Insider trading can be loosely defined as trading on material non-public information – that is information that can move the price of a security and has not been disseminated or made available to investing public. Unfortunately, there is a lot of gray area when it comes to words like material, non-public, and even information. For investment professionals, this gray area quickly becomes black ice on a slippery slope of ethical and legal rationalizations.
Even the CFA Institute, the organization that grants the respected Chartered Financial Analyst designation and has a reputation for being conservative in its positions, seems to provide some wiggle room. In its Code of Ethics and Standards of Professional Conduct, there is a subsection titled Mosaic Theory, which states that an analyst “may use significant conclusions derived from the analysis of public and nonmaterial nonpublic information as a basis for investment recommendations and decisions even if those conclusions would have been material inside information had they been communicated directly to the analyst by a company.”
If pieces of nonmaterial nonpublic information lead to a material conclusion, does that information really continue to be nonmaterial? Mosaic theory is likely to become a hot topic, especially as we learn more about the networks of investment experts involved in the latest federal investigations.
Analysts could always err on the side of caution and throw out any information that seems to be in the gray area. But investment firms often have incentive structures that almost encourage the exploitation of these gray areas. Consultants, research analysts, portfolio managers, traders, et cetera, are only worth as much as the performance of their recommendations and the return on their investments. Those whose investments have the highest returns are rewarded with more clients and more assets to manage. This translates to more fees and bigger paydays.
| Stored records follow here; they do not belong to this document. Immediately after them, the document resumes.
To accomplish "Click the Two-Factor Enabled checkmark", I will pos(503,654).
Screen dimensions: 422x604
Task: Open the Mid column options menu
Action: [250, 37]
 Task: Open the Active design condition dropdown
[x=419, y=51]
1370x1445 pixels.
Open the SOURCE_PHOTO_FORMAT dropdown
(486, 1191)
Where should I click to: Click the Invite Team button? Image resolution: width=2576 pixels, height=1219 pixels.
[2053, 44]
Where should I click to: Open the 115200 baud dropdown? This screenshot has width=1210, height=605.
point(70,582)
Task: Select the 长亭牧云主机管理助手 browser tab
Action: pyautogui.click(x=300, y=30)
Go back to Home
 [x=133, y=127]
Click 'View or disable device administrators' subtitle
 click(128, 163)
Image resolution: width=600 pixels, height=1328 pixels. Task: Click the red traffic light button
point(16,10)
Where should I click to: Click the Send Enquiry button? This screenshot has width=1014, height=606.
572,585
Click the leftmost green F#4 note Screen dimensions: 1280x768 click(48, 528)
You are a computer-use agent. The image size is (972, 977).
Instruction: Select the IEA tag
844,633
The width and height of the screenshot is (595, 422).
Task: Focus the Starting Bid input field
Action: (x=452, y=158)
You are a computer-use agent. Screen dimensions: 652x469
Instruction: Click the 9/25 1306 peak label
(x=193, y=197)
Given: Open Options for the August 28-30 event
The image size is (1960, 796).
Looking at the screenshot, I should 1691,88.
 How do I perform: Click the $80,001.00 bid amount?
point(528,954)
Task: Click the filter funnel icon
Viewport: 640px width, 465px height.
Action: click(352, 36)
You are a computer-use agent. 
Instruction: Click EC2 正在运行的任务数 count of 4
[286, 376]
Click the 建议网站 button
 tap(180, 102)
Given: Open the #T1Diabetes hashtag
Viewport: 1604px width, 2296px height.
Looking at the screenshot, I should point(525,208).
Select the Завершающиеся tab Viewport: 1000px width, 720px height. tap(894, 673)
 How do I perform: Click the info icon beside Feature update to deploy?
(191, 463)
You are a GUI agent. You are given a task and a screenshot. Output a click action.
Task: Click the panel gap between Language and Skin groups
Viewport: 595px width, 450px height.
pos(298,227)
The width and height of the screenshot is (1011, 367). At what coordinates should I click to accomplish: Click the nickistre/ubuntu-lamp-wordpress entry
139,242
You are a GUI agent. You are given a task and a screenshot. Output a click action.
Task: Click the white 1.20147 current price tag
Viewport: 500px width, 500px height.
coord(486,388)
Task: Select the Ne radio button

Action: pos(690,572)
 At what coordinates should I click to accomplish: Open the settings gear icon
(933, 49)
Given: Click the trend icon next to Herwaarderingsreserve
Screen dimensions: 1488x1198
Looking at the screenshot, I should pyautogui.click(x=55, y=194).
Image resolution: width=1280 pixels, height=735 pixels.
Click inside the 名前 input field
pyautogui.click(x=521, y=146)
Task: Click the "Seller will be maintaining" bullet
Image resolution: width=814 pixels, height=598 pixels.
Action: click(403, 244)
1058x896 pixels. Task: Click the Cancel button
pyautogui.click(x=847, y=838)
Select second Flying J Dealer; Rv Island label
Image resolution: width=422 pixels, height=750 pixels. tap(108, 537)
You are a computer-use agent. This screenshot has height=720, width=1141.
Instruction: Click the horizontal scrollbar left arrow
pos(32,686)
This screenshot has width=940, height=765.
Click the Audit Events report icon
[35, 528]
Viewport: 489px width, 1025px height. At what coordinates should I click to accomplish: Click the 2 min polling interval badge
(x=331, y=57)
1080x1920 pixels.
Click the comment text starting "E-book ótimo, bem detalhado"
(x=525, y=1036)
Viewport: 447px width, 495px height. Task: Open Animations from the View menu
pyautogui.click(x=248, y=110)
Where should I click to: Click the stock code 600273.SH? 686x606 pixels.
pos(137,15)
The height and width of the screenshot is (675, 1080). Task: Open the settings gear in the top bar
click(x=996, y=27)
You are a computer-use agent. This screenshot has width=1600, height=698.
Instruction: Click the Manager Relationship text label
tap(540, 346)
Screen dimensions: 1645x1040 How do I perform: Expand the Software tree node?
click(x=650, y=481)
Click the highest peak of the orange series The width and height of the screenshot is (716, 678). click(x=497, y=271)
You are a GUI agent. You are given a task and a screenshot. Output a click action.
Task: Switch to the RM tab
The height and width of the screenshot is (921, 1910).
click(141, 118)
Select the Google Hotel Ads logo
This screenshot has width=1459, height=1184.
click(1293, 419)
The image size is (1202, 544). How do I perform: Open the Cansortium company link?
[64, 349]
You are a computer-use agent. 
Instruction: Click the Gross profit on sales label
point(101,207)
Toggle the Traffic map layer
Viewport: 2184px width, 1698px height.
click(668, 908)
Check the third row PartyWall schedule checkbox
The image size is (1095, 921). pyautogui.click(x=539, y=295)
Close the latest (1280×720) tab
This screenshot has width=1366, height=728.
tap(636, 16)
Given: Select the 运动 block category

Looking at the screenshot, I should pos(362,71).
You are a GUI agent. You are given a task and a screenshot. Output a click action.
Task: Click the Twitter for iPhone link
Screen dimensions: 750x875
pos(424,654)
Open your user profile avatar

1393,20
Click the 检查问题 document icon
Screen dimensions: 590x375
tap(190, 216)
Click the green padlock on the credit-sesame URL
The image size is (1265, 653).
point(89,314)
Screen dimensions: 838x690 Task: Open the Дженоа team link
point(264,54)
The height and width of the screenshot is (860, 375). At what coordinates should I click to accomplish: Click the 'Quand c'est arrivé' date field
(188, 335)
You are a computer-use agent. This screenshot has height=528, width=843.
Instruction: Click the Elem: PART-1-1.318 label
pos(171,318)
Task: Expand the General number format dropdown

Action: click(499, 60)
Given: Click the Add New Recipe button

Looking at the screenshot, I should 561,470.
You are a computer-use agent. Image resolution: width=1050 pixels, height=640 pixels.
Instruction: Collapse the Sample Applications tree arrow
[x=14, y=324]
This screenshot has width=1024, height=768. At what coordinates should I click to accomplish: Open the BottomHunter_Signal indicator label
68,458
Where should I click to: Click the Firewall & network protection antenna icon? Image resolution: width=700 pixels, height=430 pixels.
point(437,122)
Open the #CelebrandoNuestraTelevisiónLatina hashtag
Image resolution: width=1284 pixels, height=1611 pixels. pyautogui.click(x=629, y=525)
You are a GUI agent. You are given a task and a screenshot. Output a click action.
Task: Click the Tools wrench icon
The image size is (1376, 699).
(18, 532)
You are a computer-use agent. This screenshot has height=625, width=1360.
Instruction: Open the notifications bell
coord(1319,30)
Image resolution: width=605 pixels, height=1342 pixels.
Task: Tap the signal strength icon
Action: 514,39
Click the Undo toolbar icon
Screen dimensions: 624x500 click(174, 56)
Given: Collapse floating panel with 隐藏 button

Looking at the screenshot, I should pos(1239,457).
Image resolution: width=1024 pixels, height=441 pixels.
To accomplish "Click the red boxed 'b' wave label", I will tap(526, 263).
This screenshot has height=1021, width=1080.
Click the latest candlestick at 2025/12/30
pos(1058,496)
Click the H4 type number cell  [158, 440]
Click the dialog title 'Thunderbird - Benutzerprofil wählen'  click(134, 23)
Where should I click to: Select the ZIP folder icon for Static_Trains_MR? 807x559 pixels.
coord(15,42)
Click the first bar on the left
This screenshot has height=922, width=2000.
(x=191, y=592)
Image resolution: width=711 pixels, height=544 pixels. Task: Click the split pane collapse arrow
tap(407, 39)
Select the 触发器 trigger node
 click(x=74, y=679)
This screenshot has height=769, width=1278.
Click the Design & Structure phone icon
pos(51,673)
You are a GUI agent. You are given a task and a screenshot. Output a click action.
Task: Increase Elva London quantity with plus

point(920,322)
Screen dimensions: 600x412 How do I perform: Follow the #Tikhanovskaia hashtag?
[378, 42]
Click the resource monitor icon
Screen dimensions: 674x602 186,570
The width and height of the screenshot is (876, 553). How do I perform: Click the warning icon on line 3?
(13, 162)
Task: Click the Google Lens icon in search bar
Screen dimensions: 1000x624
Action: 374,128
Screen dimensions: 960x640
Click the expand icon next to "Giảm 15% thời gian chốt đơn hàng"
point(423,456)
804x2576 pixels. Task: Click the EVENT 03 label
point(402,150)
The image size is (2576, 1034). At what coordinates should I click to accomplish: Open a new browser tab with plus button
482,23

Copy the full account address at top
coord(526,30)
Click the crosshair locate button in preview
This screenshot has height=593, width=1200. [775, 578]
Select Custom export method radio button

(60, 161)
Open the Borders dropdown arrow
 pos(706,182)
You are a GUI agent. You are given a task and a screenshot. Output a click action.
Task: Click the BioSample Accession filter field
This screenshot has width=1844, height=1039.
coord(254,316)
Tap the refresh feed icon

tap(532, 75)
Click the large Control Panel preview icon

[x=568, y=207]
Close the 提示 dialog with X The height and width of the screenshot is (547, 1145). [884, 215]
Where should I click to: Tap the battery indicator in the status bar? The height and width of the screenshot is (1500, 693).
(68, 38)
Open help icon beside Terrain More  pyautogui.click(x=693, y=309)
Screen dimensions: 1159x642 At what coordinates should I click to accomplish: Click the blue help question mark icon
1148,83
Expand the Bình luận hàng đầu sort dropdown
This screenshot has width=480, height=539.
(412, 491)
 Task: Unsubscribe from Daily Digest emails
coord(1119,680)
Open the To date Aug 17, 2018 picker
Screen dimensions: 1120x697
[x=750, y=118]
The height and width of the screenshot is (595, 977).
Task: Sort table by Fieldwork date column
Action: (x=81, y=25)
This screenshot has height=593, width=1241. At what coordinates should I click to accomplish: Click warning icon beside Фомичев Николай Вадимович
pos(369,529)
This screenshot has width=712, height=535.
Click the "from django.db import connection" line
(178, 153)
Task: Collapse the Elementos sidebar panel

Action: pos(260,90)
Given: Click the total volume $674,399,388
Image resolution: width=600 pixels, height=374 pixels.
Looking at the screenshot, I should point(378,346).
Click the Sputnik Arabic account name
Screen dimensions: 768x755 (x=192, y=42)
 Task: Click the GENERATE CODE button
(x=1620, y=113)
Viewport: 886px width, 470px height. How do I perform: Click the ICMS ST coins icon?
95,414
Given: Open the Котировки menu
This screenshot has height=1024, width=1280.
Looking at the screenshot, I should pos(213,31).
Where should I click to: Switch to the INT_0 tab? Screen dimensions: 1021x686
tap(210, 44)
Most professionals provide recommendations and investments with returns that are average at best. But in their business, average is considered mediocre. It can be reason enough for an investor to seek alternatives. Not only could less-than-outstanding performance lead to a loss of clients and assets as they flock to the outperformers, this could eventually lead to the loss of jobs and the shuttering of a fund. Greed is not always the only motivator; sometimes, the motivations are fear and desperation.
Of course, no one is really going to buy the fear and desperation excuse. The financial services industry has been struggling to earn back the public’s trust for years. This investigation, regardless of its findings, is just another setback.